**Prompt:** Would you retype every line below without changing anything?

[Records from a collection]
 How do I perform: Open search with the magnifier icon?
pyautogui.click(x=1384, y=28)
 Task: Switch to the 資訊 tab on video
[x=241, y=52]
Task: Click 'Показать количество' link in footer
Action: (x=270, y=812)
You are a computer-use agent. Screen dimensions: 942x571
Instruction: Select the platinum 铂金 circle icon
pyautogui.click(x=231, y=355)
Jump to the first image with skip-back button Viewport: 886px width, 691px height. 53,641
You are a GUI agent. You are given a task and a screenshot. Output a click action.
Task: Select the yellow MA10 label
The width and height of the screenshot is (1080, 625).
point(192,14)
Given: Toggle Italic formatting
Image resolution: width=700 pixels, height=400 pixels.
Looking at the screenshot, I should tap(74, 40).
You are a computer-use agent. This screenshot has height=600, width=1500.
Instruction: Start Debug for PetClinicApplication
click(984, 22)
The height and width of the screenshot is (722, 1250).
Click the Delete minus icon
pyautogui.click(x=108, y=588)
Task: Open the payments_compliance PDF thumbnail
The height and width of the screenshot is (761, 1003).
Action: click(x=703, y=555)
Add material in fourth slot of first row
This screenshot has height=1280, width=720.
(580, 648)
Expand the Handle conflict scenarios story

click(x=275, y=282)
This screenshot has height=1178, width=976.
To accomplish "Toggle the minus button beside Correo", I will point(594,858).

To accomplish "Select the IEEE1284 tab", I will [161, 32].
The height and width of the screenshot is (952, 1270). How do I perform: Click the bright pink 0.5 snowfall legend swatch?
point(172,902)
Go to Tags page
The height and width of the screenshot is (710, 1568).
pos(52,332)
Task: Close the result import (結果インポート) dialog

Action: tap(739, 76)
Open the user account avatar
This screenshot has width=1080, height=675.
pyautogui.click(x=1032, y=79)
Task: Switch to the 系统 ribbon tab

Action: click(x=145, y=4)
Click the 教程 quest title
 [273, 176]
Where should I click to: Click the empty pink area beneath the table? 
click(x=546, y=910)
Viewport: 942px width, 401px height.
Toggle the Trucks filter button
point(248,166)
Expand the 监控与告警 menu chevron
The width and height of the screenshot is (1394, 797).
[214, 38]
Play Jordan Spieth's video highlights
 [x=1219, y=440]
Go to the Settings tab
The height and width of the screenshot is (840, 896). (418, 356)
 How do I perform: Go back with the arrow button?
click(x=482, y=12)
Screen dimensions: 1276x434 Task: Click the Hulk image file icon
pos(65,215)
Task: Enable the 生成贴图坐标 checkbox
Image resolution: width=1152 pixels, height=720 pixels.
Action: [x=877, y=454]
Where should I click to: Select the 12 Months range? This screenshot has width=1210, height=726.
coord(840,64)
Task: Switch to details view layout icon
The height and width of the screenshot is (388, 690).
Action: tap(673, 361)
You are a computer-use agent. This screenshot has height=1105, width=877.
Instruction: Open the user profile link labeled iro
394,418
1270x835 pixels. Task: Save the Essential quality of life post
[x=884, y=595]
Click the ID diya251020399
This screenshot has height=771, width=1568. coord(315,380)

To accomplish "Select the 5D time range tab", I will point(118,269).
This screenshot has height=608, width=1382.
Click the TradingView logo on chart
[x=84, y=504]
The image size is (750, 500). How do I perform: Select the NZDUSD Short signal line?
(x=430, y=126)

**Solved exercise:**
 How do I perform: Open search with the magnifier icon?
pyautogui.click(x=1384, y=28)
 Task: Switch to the 資訊 tab on video
[x=241, y=52]
Task: Click 'Показать количество' link in footer
Action: (x=270, y=812)
You are a computer-use agent. Screen dimensions: 942x571
Instruction: Select the platinum 铂金 circle icon
pyautogui.click(x=231, y=355)
Jump to the first image with skip-back button Viewport: 886px width, 691px height. 53,641
You are a GUI agent. You are given a task and a screenshot. Output a click action.
Task: Select the yellow MA10 label
The width and height of the screenshot is (1080, 625).
point(192,14)
Given: Toggle Italic formatting
Image resolution: width=700 pixels, height=400 pixels.
Looking at the screenshot, I should tap(74, 40).
You are a computer-use agent. This screenshot has height=600, width=1500.
Instruction: Start Debug for PetClinicApplication
click(984, 22)
The height and width of the screenshot is (722, 1250).
Click the Delete minus icon
pyautogui.click(x=108, y=588)
Task: Open the payments_compliance PDF thumbnail
The height and width of the screenshot is (761, 1003).
Action: click(x=703, y=555)
Add material in fourth slot of first row
This screenshot has height=1280, width=720.
(580, 648)
Expand the Handle conflict scenarios story

click(x=275, y=282)
This screenshot has height=1178, width=976.
To accomplish "Toggle the minus button beside Correo", I will point(594,858).

To accomplish "Select the IEEE1284 tab", I will [161, 32].
The height and width of the screenshot is (952, 1270). How do I perform: Click the bright pink 0.5 snowfall legend swatch?
point(172,902)
Go to Tags page
The height and width of the screenshot is (710, 1568).
pos(52,332)
Task: Close the result import (結果インポート) dialog

Action: tap(739, 76)
Open the user account avatar
This screenshot has width=1080, height=675.
pyautogui.click(x=1032, y=79)
Task: Switch to the 系统 ribbon tab

Action: click(x=145, y=4)
Click the 教程 quest title
 [273, 176]
Where should I click to: Click the empty pink area beneath the table? 
click(x=546, y=910)
Viewport: 942px width, 401px height.
Toggle the Trucks filter button
point(248,166)
Expand the 监控与告警 menu chevron
The width and height of the screenshot is (1394, 797).
[214, 38]
Play Jordan Spieth's video highlights
 [x=1219, y=440]
Go to the Settings tab
The height and width of the screenshot is (840, 896). (418, 356)
 How do I perform: Go back with the arrow button?
click(x=482, y=12)
Screen dimensions: 1276x434 Task: Click the Hulk image file icon
pos(65,215)
Task: Enable the 生成贴图坐标 checkbox
Image resolution: width=1152 pixels, height=720 pixels.
Action: [x=877, y=454]
Where should I click to: Select the 12 Months range? This screenshot has width=1210, height=726.
coord(840,64)
Task: Switch to details view layout icon
The height and width of the screenshot is (388, 690).
Action: tap(673, 361)
You are a computer-use agent. This screenshot has height=1105, width=877.
Instruction: Open the user profile link labeled iro
394,418
1270x835 pixels. Task: Save the Essential quality of life post
[x=884, y=595]
Click the ID diya251020399
This screenshot has height=771, width=1568. coord(315,380)

To accomplish "Select the 5D time range tab", I will point(118,269).
This screenshot has height=608, width=1382.
Click the TradingView logo on chart
[x=84, y=504]
The image size is (750, 500). How do I perform: Select the NZDUSD Short signal line?
(x=430, y=126)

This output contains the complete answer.